Both the majority and the Court of Appeals note that in support of our holding in Lindsey, we cited RCW 26.09.080, preceded by the "cf." signal. The Court of Appeals' understanding of our Lindsey holding is consistent with our use of that signal in that case. RCW 26.09.080 does support a somewhat different proposition than what we held in Lindsey, but it is "sufficiently analogous to lend support". The Bluebook: A Uniform System of Citation 23 (15th ed. 1991) (defining the "cf." signal). The statute applies certain principles to property distribution following the dissolution of a marriage; Lindsey applies those same principles to property distribution following the dissolution of a meretricious relationship. The type of relationship is different, but the governing principles are the same. If, on the other hand, neither the type of relationship nor the applicable principles were the same, RCW 26.09.080 would not be "sufficiently analogous to lend support" to our Lindsey holding.

Finally, the rule articulated by the majority is likely to be difficult and uncertain in application. In many cases, it will be impossible to carry out the requirement of Lindsey that there be "a just and equitable distribution of the property" while limiting distribution to only that property that would be characterized as community property had the parties been married. The requirement that there be a court finding of a meretricious relationship prior to the *355 distribution of property is enough of a safeguard in these cases without the need to limit the type of property subject to distribution as the majority does. Additionally, the majority's rule, which will make the outcome of the property distribution depend upon how the court may characterize each individual piece of property, creates a great deal of uncertainty and makes the distribution unnecessarily complicated.

I, therefore, would affirm the opinion of the Court of Appeals in its entirety.

DOLLIVER, J., concurs with UTTER, J. Pro Tem.

NOTES

[1] We recognize that historically, the term "meretricious" had a demeaning connotation. Peffley-Warner v. Bowen, 113 Wash. 2d 243, 246 n. 5, 778 P.2d 1022 (1989). Today the word is a term of art and conveys a clear and specific legal meaning, and we will therefore continue to use it. It is important for courts to maintain continuity of terms over time so that legal research is not impeded by changing well-recognized terms.

[2] During the relationship Francisco was paid $490,548 in salary from Prince Productions, Inc. The Superior Court concluded Prince Productions, Inc., paid Francisco a reasonable salary for his services.
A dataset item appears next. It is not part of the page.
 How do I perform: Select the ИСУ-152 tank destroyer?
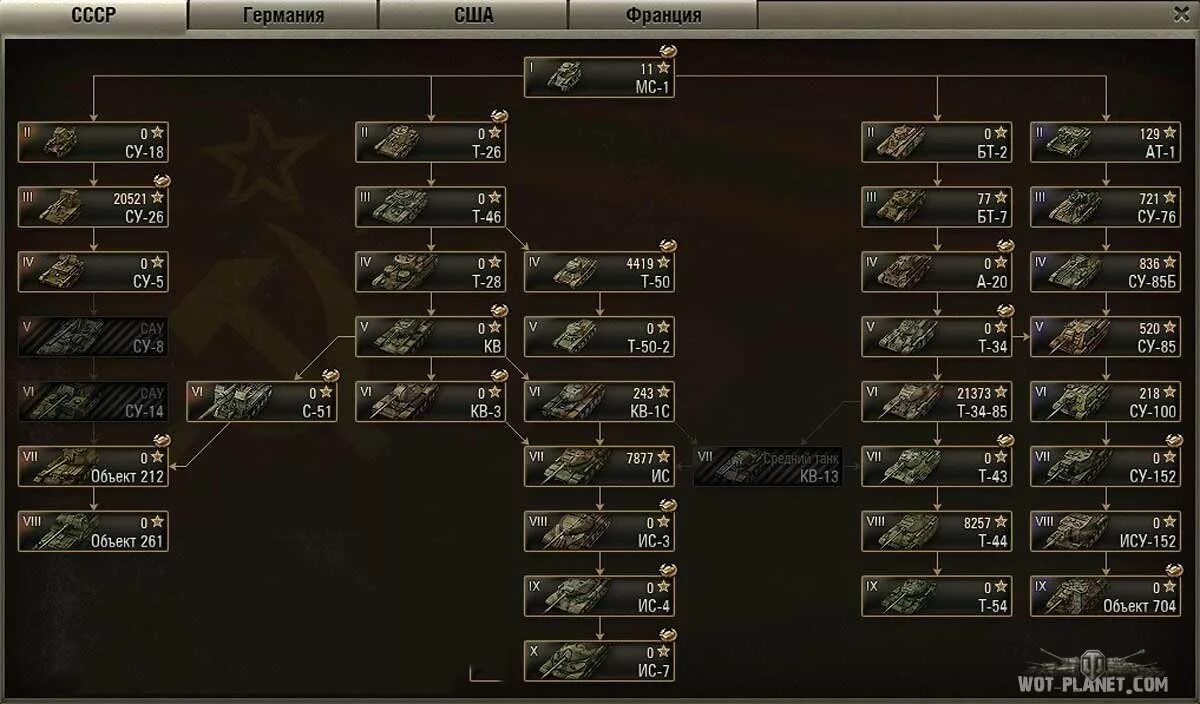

[3] Former RCW 26.09.080 provides:

"In a proceeding for dissolution of the marriage, legal separation, declaration of invalidity, or in a proceeding for disposition of property following dissolution of the marriage by a court which lacked personal jurisdiction over the absent spouse or lacked jurisdiction to dispose of the property, the court shall, without regard to marital misconduct, make such disposition of the property and the liabilities of the parties, either community or separate, as shall appear just and equitable after considering all relevant factors including, but not limited to:

(1) The nature and extent of the community property;

(2) The nature and extent of the separate property;

(3) The duration of the marriage; and

(4) The economic circumstances of each spouse at the time the division of property is to become effective, including the desirability of awarding the family home or the right to live therein for reasonable periods to a spouse having custody of any children". In 1989 the Legislature amended RCW 26.09.080, replacing "spouse having custody of any children" with "with whom the children reside the majority of the time". Laws of 1989, ch. 375, § 5, amending Laws of 1973, 1st Ex. Sess., ch. 157, § 8.

[*] Judge Robert F. Utter is serving as a justice pro tempore of the Supreme Court pursuant to Const. art. IV, § 2(a) (amend. 38).